The answer must consist of every record below, transcribed exactly.

*** Source material Section Begins ***

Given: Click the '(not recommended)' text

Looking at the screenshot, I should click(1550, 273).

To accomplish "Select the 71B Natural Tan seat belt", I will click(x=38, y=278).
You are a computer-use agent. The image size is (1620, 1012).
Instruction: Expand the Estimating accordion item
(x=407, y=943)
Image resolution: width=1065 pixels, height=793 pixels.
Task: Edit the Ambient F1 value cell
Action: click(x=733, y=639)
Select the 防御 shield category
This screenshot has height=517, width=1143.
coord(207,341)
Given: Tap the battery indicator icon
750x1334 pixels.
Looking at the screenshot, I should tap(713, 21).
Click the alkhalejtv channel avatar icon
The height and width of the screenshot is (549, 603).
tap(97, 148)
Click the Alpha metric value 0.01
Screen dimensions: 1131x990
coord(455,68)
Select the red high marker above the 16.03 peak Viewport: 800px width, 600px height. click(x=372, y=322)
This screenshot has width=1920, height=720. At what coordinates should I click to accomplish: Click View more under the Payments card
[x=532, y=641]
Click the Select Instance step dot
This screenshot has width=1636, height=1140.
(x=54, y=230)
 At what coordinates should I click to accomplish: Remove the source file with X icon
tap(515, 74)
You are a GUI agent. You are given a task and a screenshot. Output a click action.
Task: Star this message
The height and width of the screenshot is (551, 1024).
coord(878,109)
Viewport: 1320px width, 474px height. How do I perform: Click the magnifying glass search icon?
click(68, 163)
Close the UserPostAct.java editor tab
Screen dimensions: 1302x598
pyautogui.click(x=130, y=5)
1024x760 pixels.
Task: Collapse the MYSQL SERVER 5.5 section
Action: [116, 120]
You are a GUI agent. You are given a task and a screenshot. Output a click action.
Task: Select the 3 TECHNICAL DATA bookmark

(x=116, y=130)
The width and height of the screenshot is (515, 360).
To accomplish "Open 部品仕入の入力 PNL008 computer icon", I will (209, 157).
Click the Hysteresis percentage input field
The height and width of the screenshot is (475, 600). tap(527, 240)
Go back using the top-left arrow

*** Source material Section Ends ***

**Response box**:
Given: Click the '(not recommended)' text

Looking at the screenshot, I should click(1550, 273).

To accomplish "Select the 71B Natural Tan seat belt", I will click(x=38, y=278).
You are a computer-use agent. The image size is (1620, 1012).
Instruction: Expand the Estimating accordion item
(x=407, y=943)
Image resolution: width=1065 pixels, height=793 pixels.
Task: Edit the Ambient F1 value cell
Action: click(x=733, y=639)
Select the 防御 shield category
This screenshot has height=517, width=1143.
coord(207,341)
Given: Tap the battery indicator icon
750x1334 pixels.
Looking at the screenshot, I should tap(713, 21).
Click the alkhalejtv channel avatar icon
The height and width of the screenshot is (549, 603).
tap(97, 148)
Click the Alpha metric value 0.01
Screen dimensions: 1131x990
coord(455,68)
Select the red high marker above the 16.03 peak Viewport: 800px width, 600px height. click(x=372, y=322)
This screenshot has width=1920, height=720. At what coordinates should I click to accomplish: Click View more under the Payments card
[x=532, y=641]
Click the Select Instance step dot
This screenshot has width=1636, height=1140.
(x=54, y=230)
 At what coordinates should I click to accomplish: Remove the source file with X icon
tap(515, 74)
You are a GUI agent. You are given a task and a screenshot. Output a click action.
Task: Star this message
The height and width of the screenshot is (551, 1024).
coord(878,109)
Viewport: 1320px width, 474px height. How do I perform: Click the magnifying glass search icon?
click(68, 163)
Close the UserPostAct.java editor tab
Screen dimensions: 1302x598
pyautogui.click(x=130, y=5)
1024x760 pixels.
Task: Collapse the MYSQL SERVER 5.5 section
Action: [116, 120]
You are a GUI agent. You are given a task and a screenshot. Output a click action.
Task: Select the 3 TECHNICAL DATA bookmark

(x=116, y=130)
The width and height of the screenshot is (515, 360).
To accomplish "Open 部品仕入の入力 PNL008 computer icon", I will (209, 157).
Click the Hysteresis percentage input field
The height and width of the screenshot is (475, 600). tap(527, 240)
Go back using the top-left arrow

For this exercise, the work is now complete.